Likewise, you can return to the Single Version Deployment, by upgrading the RFS node to the NSO 5.7, reusing the old, or preparing anew, the rfs-vlan-ned package and migrating to the lsa-netconf ned-id.
All these ned-id changes stem from the fact that the upper-layer CFS node treats the lower-layer RFS node as a managed device, requiring the correct model, just like it does for any other device type. For the same reason, maintenance (bug fix or patch) NSO upgrades do not result in a changed ned-id, so for those no migration is necessary.
In LSA, northbound users are authenticated on the CFS, and the request is re-authenticated on the RFS using either a system user or user/pass passthrough.
For token-based authentication using external auth/package auth, this becomes a problem as the user and password are not expected to be locally provisioned and hence cannot be used for authentication towards the RFS, which leaves the option of a system user.
Using a system user has two major limitations:
Auditing on the RFS becomes hard, as system sessions are not logged in the audit.log.
Device-level RBAC becomes challenging as the devices reside in the RFS and the user information is lost.

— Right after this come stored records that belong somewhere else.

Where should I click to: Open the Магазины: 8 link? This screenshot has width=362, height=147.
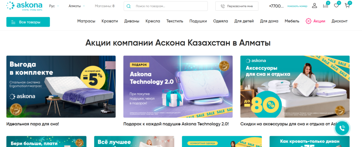click(105, 6)
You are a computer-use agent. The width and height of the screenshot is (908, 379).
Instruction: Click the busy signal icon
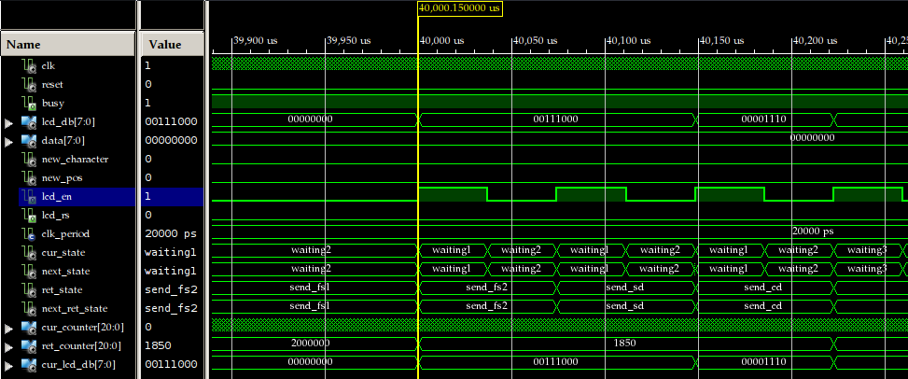(x=28, y=103)
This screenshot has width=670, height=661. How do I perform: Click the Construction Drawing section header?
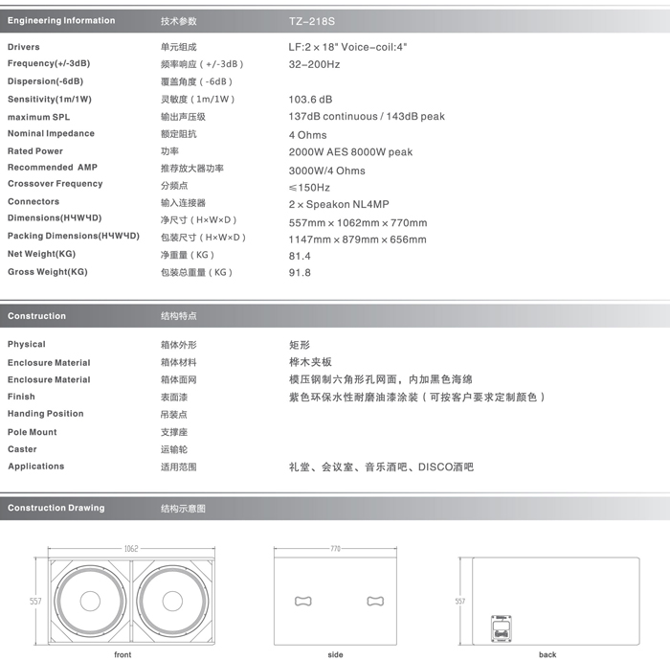coord(56,508)
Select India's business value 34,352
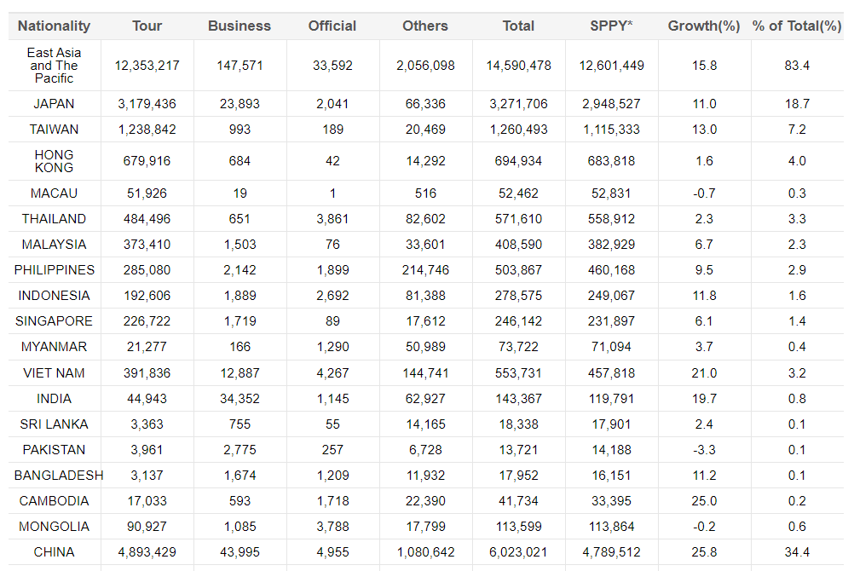 click(x=239, y=399)
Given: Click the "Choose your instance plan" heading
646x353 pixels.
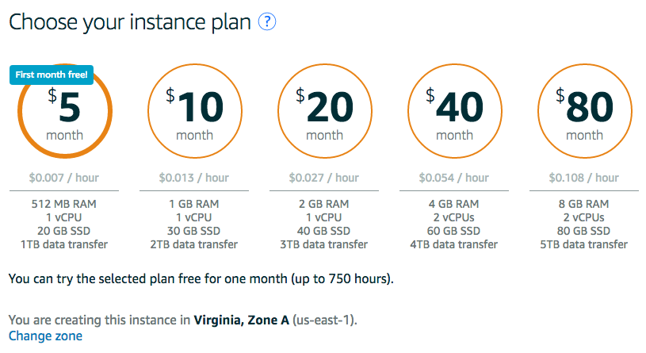Looking at the screenshot, I should pyautogui.click(x=130, y=23).
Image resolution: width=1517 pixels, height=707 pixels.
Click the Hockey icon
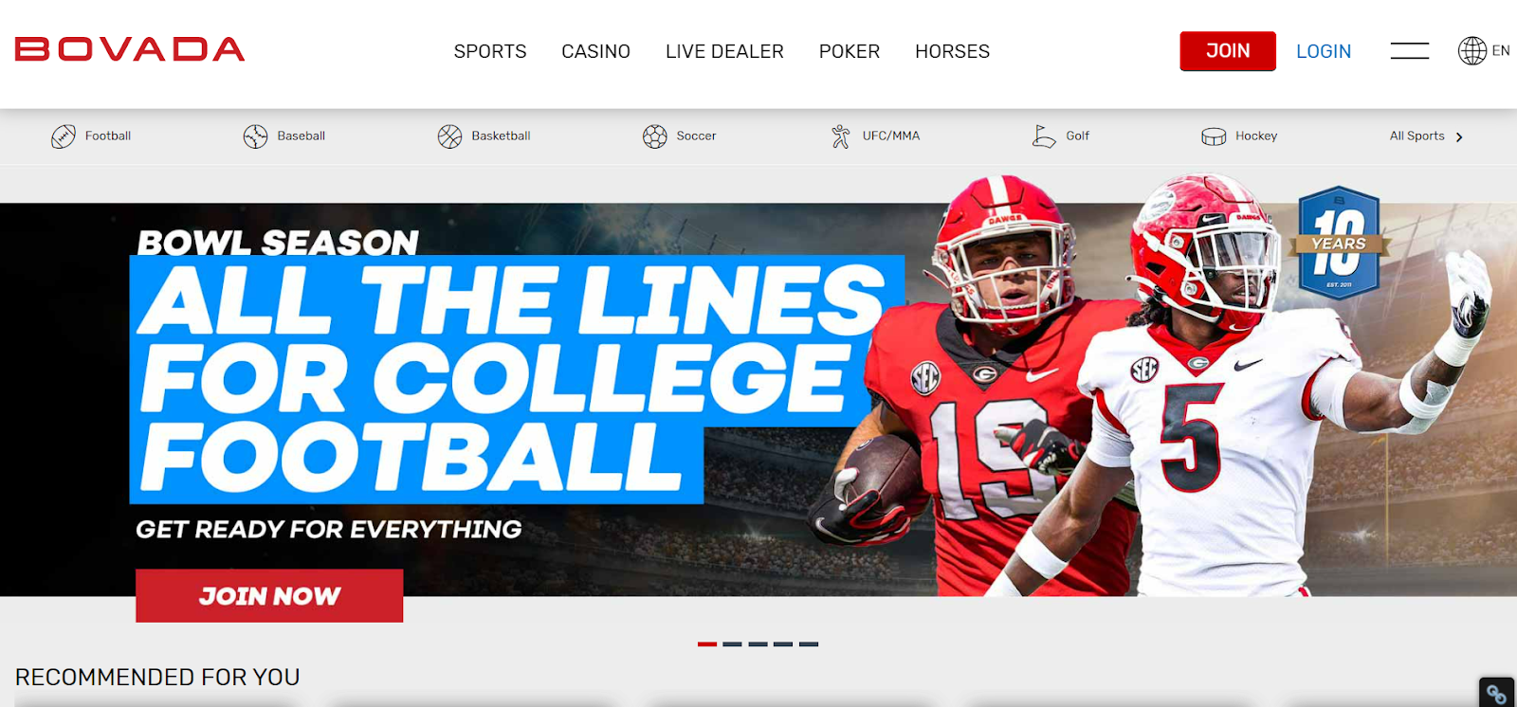tap(1214, 136)
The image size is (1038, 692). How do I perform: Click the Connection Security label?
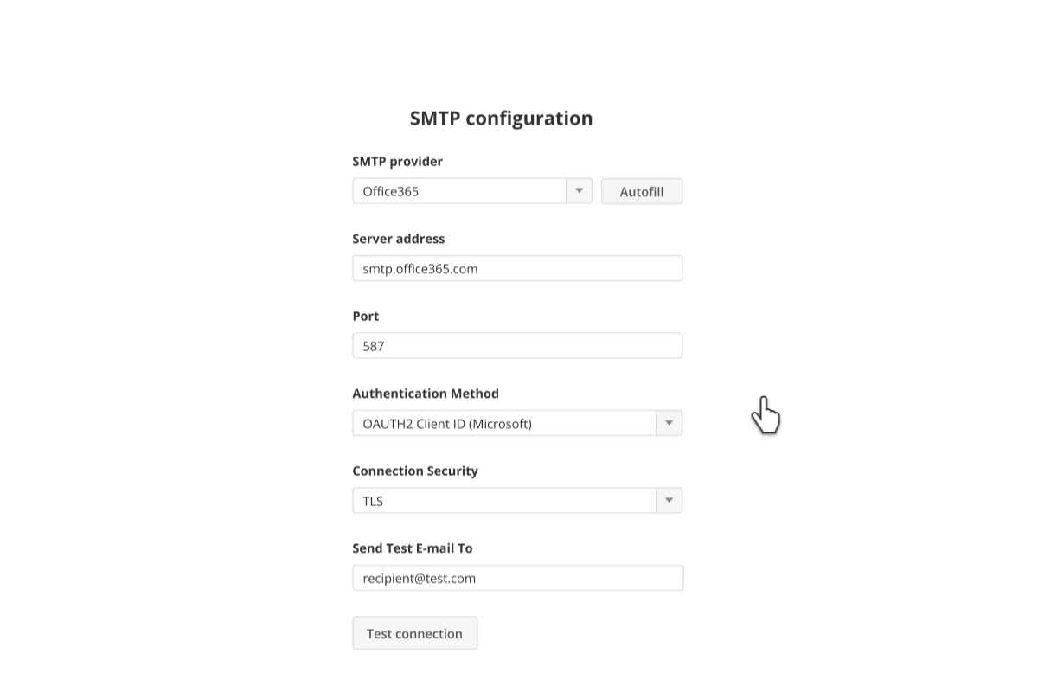[415, 471]
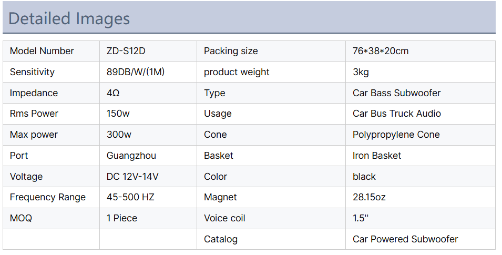Select the ZD-S12D model value
The image size is (502, 255).
127,51
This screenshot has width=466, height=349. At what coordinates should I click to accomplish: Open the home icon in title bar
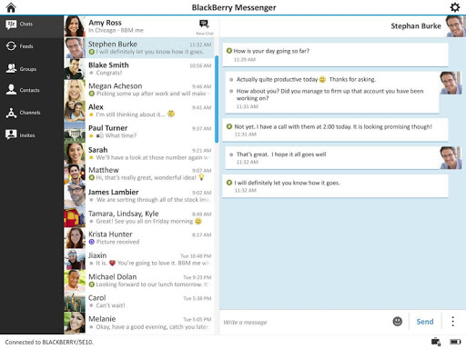[x=11, y=7]
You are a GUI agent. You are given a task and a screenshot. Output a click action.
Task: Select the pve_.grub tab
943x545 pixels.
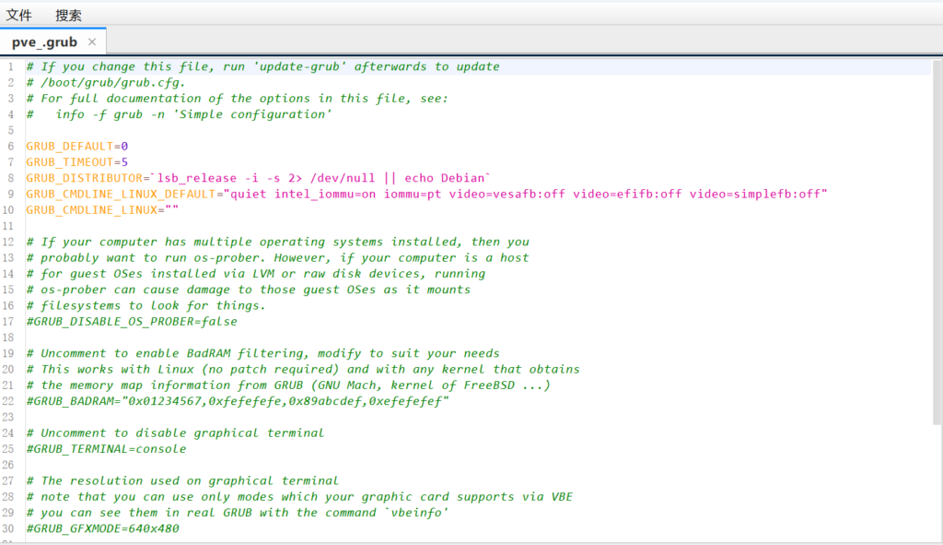pos(44,42)
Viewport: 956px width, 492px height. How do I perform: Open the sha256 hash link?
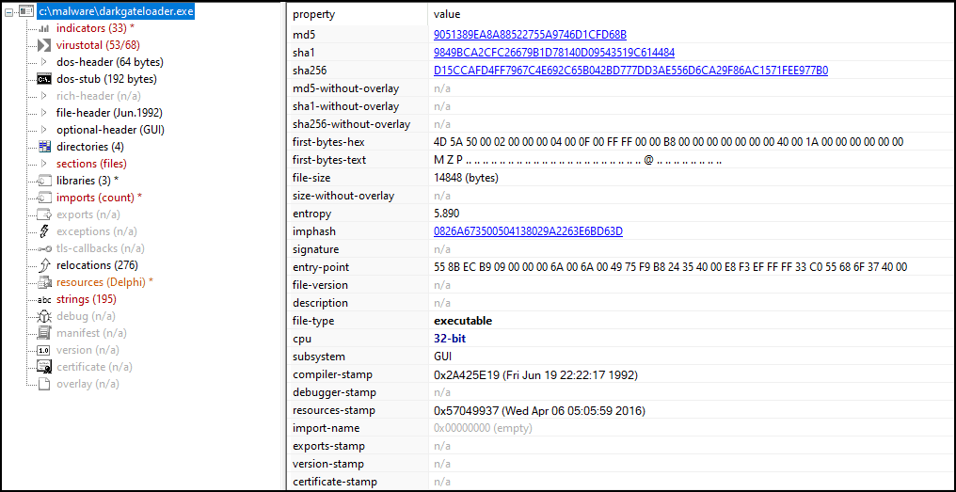pyautogui.click(x=630, y=71)
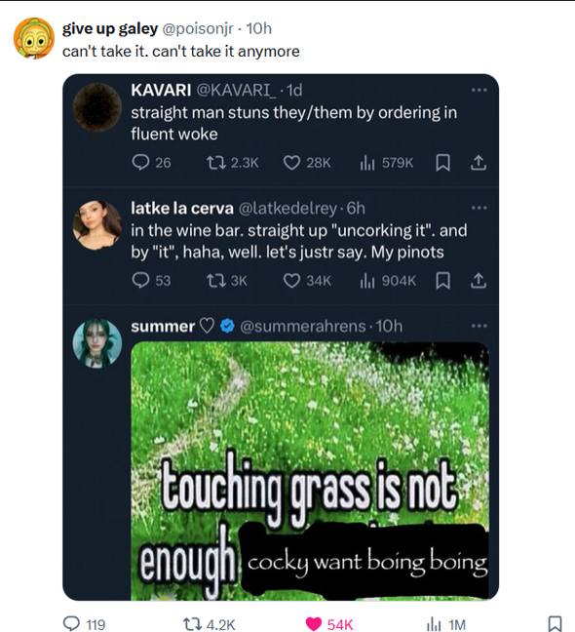Visit the @summerahrens profile link
Viewport: 575px width, 632px height.
coord(303,326)
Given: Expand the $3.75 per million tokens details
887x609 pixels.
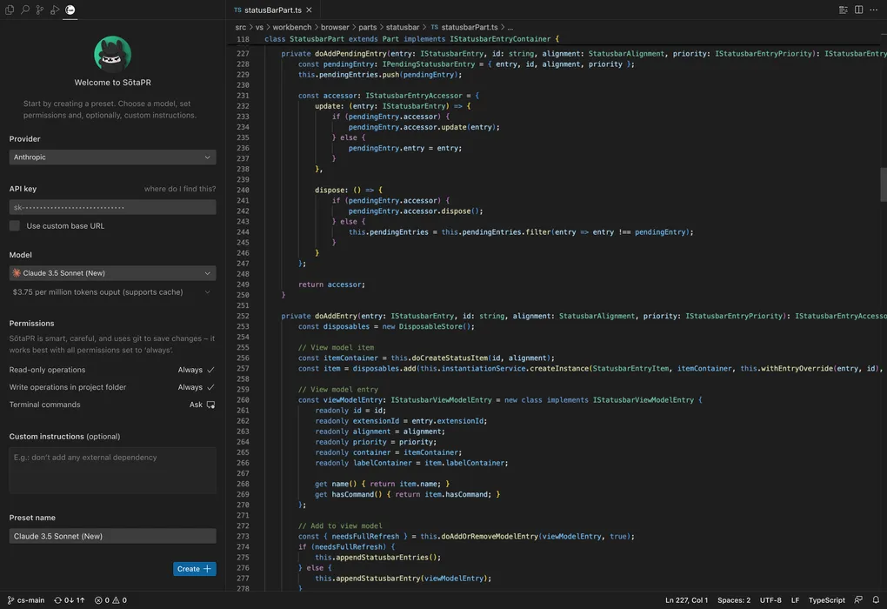Looking at the screenshot, I should pos(111,291).
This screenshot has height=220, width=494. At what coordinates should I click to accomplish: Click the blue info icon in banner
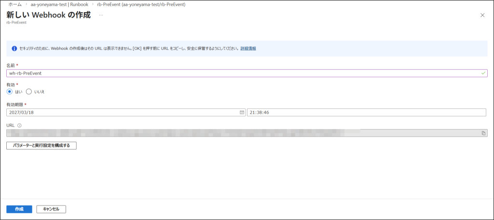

To handle this scenario, one can enable the passthrough of the user name and its groups to lower layer nodes to allow the session on the RFS to assume the same user as used on the CFS (similar to use of "sudo"). This will allow for the use of a system user between the CFS and RFS while allowing for auditing and RBAC on the RFS using the locally authenticated user on the CFS.
On the CFS node, create an authgroup under /devices/authgroups/group with the /devices/authgroups/group/{umap,default-map}/passthrough empty leaf set, then select this authgroup on the configured RFS nodes by setting the /devices/device/authgroup leaf. When the passthrough leaf is set and a user (e.g., alice) on the CFS node connects to an RFS node, she will authenticate using the credentials specified in the /devices/device/authgroup authgroup (e.g., lsa_passthrough_user : ahVaesai8Ahn0AiW). Once the authentication completes successfully, the user lsa_passthrough_user changes into alice on the RFS node.
On the RFS node, configure the mapping of permitted users in the /cluster/global-settings/passthrough/permit list. The key of the permit list specifies what user may change into a different user. The different possible users to change into are specified by the as-user leaf-list, and the as-group leaf-list specifies valid groups. The user will end up with the intersection of groups in the user session on the CFS and the groups specified by the as-group leaf-list. Only users in the permit list will be allowed to change into the users set in the permit list elements as-user list.